Cases of misunderstanding
Have you ever received an email which made you feel frustrated?
This has happened to all of us more than once. I will tell you a story that happened to a friend of mine. She received an email about a product marketing campaign where they wanted her to collaborate with them. The email made her angry. The problem was not the email or the subject of the email, the problem was how the email was written and the tone of the voice the person used.
We decided to make a small social experiment. We send an email with 4 different texts; one in Finnish and the translation to English, one that sounds aggressive and the last one sounds relaxed and no too serious, and analyze the reaction of the people, the results were unexpected.
To analyze the emails, we asked three simple questions:
What kind of feelings are you experiencing after reading this email?
What kind of image did you get?
Would you want to do business with him?
The first email and the second they got similar reactions from the questions, but people were more open to doing business with the person who wrote in English.
The third and fourth were very different, but surprisingly none wanted to do business with either of them.

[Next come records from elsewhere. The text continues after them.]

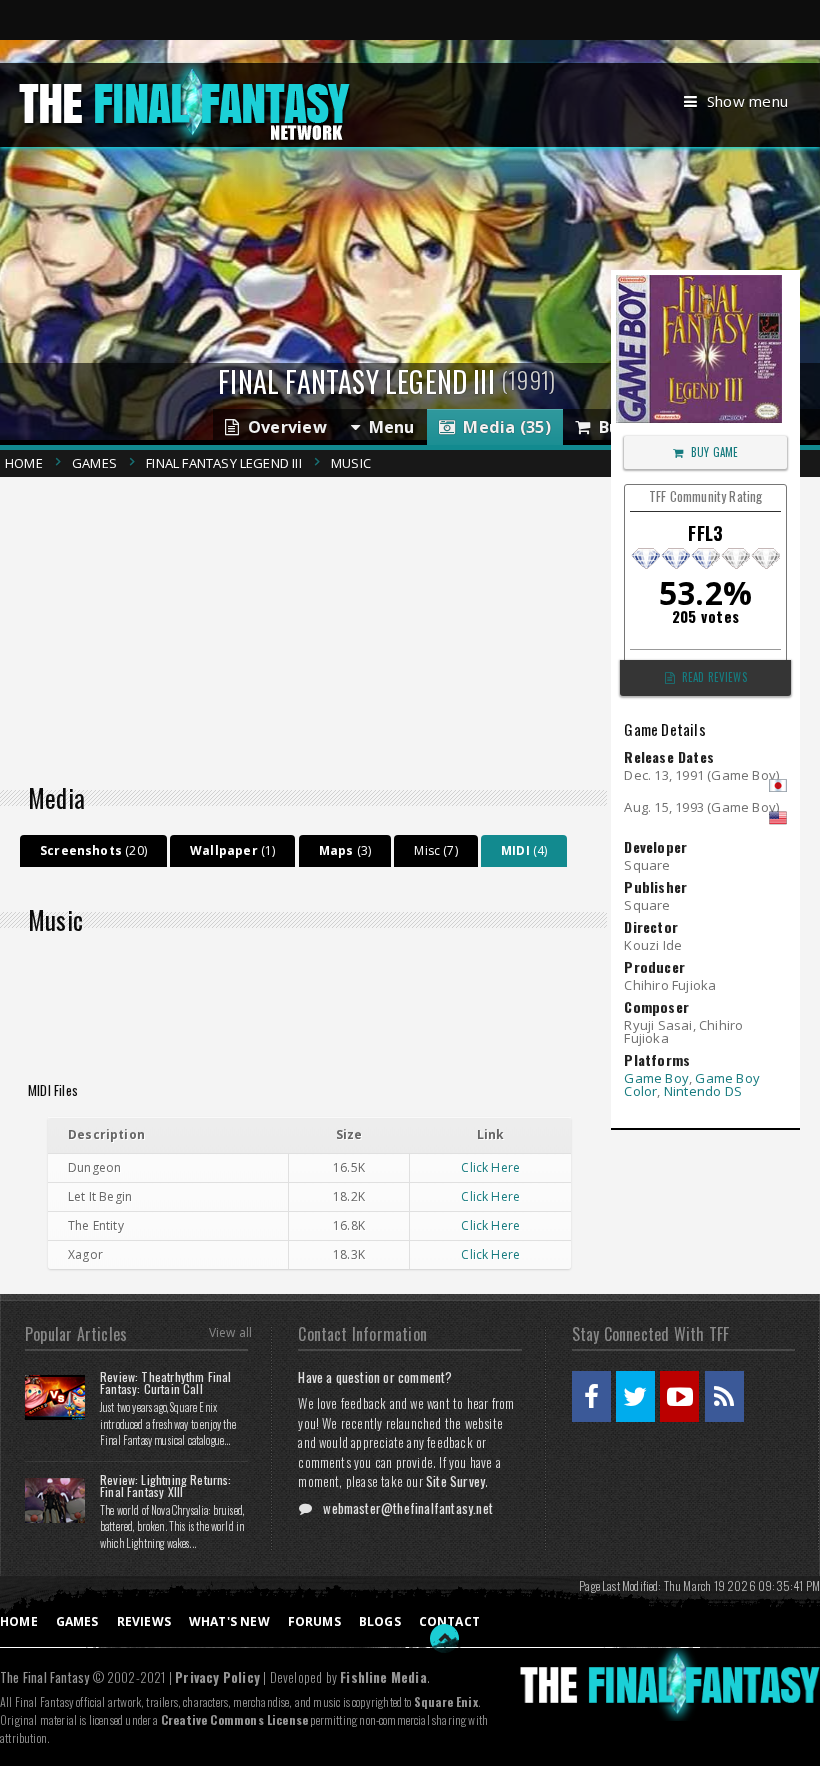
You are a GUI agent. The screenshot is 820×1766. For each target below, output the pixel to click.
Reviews (144, 1621)
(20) (93, 850)
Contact (449, 1621)
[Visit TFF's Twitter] (635, 1396)
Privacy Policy (217, 1677)
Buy (609, 427)
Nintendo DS (703, 1091)
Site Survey (455, 1481)
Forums (314, 1621)
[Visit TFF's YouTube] (679, 1396)
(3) (345, 850)
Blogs (380, 1621)
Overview (282, 427)
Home (24, 463)
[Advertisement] (311, 625)
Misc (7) (435, 850)
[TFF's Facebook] (591, 1396)
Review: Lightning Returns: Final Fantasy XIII (166, 1485)
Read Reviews (714, 677)
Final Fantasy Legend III (224, 463)
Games (94, 463)
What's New (229, 1621)
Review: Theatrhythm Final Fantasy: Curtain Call (166, 1382)
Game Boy (656, 1078)
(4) (524, 850)
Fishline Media (383, 1677)
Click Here (490, 1167)
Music (351, 463)
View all (230, 1332)
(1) (232, 850)
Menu (387, 427)
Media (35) (503, 427)
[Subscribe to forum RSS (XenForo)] (724, 1396)
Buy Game (714, 452)
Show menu (747, 101)
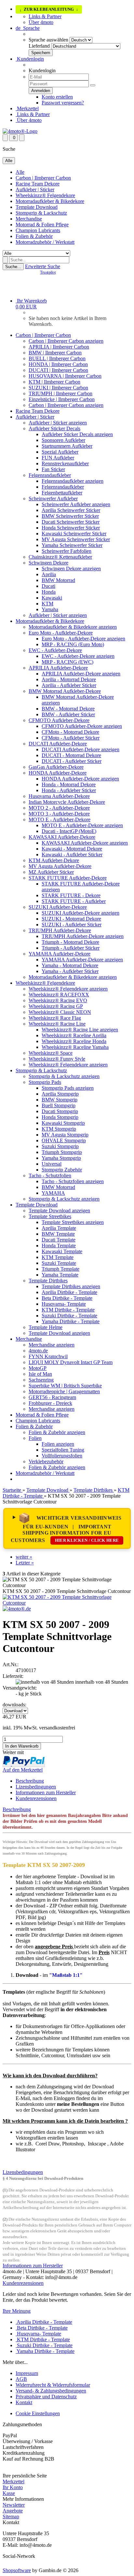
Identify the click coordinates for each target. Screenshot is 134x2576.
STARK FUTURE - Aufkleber (74, 901)
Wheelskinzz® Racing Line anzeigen (80, 1029)
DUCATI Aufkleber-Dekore (58, 743)
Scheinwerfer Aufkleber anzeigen (76, 504)
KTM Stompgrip (59, 1129)
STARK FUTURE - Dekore (71, 895)
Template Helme (45, 1327)
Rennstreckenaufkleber (65, 463)
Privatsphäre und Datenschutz (46, 2396)
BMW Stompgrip (59, 1099)
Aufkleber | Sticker (35, 189)
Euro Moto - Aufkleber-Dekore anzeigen (83, 638)
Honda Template (59, 1245)
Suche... (13, 266)
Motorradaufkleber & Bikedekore (50, 201)
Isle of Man (40, 1374)
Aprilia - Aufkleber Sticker (69, 685)
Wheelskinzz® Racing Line (57, 1024)
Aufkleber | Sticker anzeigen (58, 422)
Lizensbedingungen (36, 1786)
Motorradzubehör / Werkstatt (45, 242)
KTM (47, 603)
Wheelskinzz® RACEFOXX (59, 994)
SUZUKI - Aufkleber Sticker (71, 924)
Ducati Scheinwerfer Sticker (71, 522)
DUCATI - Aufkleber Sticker (71, 761)
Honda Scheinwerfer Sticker (71, 527)
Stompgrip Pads (45, 1082)
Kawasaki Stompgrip (63, 1123)
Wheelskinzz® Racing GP (56, 1006)
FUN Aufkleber (58, 457)
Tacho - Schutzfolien (50, 1175)
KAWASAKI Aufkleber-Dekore (62, 837)
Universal (51, 1164)
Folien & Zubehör (34, 236)
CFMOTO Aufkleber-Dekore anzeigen (82, 726)
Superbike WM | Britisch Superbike (65, 1385)
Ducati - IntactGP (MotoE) (69, 831)
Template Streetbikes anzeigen (73, 1222)
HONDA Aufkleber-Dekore (58, 773)
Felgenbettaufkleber (62, 492)
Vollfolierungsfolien (62, 1455)
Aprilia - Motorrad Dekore (69, 679)
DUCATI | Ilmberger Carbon (58, 370)
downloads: (14, 1704)
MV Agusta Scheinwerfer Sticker (76, 539)
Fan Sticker (53, 469)
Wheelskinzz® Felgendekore (45, 195)
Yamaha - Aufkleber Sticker (70, 971)
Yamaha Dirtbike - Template (71, 1321)
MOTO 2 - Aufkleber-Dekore (59, 808)
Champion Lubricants (38, 230)
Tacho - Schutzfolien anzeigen (73, 1181)
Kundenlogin (30, 59)
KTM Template (58, 1257)
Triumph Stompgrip (62, 1152)
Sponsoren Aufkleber (63, 440)
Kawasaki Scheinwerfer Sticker (74, 533)
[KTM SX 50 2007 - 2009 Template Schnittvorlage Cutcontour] (67, 1603)
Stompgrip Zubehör (62, 1169)
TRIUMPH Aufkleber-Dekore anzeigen (83, 936)
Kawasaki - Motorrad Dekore (72, 848)
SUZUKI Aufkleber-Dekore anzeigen (80, 913)
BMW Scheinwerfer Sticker (70, 516)
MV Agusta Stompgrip (65, 1134)
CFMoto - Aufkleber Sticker (71, 738)
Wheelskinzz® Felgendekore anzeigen (68, 988)
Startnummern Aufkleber (67, 446)
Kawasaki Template (62, 1251)
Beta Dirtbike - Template (67, 1298)
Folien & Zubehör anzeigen (57, 1432)
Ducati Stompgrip (60, 1111)
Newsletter (14, 2505)
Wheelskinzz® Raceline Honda (74, 1041)
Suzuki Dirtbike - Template (69, 1315)
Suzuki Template (59, 1263)
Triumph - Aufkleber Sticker (71, 948)
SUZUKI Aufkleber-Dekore (58, 907)
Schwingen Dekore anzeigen (71, 568)
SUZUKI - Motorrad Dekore (71, 918)
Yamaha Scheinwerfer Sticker (72, 545)
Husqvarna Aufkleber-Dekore (59, 796)
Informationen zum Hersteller (46, 1792)
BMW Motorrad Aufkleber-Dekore (65, 691)
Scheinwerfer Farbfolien (66, 551)
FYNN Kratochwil (48, 1356)
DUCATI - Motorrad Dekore (71, 755)
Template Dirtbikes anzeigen (71, 1286)
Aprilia (49, 574)
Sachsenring (41, 1380)
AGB (21, 2379)
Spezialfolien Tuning (63, 1450)
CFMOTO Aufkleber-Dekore (59, 720)
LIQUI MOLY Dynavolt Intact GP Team (71, 1362)
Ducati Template (58, 1239)
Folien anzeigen (58, 1444)
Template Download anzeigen (59, 1210)
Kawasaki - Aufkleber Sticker (72, 854)
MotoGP (38, 1368)
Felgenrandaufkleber (50, 475)
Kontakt (24, 2402)
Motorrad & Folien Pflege (42, 224)
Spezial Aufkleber (60, 452)
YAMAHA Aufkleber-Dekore (59, 953)
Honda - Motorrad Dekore (69, 784)
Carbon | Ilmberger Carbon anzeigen (66, 341)
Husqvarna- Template (64, 1304)
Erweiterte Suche (42, 266)
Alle (20, 172)
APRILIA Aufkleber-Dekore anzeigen (81, 673)
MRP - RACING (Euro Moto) (73, 644)
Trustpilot (48, 272)
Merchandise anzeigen (51, 1344)
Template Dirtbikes (48, 1280)
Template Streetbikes (50, 1216)
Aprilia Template (59, 1228)
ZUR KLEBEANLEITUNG (49, 10)
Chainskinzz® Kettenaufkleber (60, 557)
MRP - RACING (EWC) (67, 662)
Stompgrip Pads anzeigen (68, 1088)
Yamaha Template (60, 1274)
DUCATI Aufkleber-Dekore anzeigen (80, 749)
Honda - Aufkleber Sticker (69, 790)
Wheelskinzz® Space (51, 1053)
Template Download (37, 207)
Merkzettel (27, 108)
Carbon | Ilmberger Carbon (43, 178)
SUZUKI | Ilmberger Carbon (58, 387)
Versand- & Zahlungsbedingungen (51, 2390)
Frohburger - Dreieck (50, 1403)
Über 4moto (41, 22)
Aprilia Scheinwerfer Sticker (71, 510)
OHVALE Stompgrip (64, 1140)
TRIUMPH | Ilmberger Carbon (60, 393)
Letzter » (25, 1562)
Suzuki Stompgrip (60, 1146)
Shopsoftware (17, 2570)
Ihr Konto (13, 2487)
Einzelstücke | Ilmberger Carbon (62, 399)
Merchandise (29, 218)
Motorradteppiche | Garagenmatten (64, 1391)
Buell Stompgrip (58, 1105)
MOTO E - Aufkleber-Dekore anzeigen (82, 825)
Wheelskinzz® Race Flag (55, 1018)
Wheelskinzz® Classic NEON (60, 1012)
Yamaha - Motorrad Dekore (70, 965)
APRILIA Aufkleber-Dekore (58, 668)
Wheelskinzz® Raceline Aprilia (74, 1035)
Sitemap (11, 2516)
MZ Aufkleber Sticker (51, 872)
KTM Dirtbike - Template (68, 1309)
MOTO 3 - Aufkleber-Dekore (59, 813)
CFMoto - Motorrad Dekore (70, 732)
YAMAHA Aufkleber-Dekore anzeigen (82, 959)
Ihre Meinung (17, 2311)
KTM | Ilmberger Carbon (54, 382)
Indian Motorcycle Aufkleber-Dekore (67, 802)
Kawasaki (52, 597)
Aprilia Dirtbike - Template (69, 1292)
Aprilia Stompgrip (60, 1094)
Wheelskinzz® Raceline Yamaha (75, 1047)
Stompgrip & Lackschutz (41, 213)
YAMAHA (53, 1193)
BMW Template (58, 1234)
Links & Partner (45, 16)
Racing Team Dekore (38, 183)
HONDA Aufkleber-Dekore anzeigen (80, 778)
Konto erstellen (57, 97)
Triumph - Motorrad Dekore (70, 942)
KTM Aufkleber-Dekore (54, 860)
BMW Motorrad (58, 580)
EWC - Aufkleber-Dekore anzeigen (78, 656)
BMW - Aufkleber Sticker (68, 714)
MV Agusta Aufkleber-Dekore (60, 866)
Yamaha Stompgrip (61, 1158)
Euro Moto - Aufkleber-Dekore (61, 632)
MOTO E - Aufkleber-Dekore (59, 819)
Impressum (27, 2373)
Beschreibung (30, 1781)
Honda (49, 592)
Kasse (9, 2493)
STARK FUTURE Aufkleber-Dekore (68, 878)
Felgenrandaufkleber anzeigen (72, 481)
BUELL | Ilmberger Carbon (57, 358)
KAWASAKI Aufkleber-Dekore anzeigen (85, 843)
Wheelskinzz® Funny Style (57, 1059)
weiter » (24, 1557)
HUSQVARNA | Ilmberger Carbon (65, 376)
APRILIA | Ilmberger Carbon (59, 347)
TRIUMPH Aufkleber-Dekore (60, 930)
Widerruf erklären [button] (21, 2470)
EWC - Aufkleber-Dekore (55, 650)
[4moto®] (20, 131)
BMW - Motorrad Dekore (68, 708)
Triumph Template (60, 1269)
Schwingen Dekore (48, 562)
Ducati (48, 586)
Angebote (13, 2510)
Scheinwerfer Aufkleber (53, 498)
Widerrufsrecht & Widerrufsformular (53, 2385)
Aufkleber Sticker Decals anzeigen (77, 434)
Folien (35, 1438)
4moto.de (38, 1350)
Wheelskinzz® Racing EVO (58, 1000)
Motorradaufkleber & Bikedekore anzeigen (73, 627)
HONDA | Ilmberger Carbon (58, 364)
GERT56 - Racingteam (52, 1397)
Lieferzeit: (13, 1676)
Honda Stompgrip (60, 1117)
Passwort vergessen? (63, 102)
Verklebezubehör (46, 1461)
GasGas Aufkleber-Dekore (56, 767)
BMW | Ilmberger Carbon (55, 352)
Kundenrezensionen (36, 1798)
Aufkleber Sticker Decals (54, 428)
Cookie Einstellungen (38, 2413)
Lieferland (39, 46)
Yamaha (50, 609)
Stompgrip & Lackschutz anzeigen (64, 1076)
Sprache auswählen (48, 39)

And in the end, we asked which was the worst and best email, people didn´t like the third email but people really liked the second email.
This is a very curious fact, people liked more the second email written in English, although it is a copy of the original that is written in Finnish, It may be because English sounds more professional.
My conclusion after having analyzed this social experiment, we must be very aware of the purpose of the email, the tone of voice, and how we use titles and exclamation marks, and capital letters. If you sound very funny nobody will take you seriously, and if you write in English people will be more willing to have more contact with you.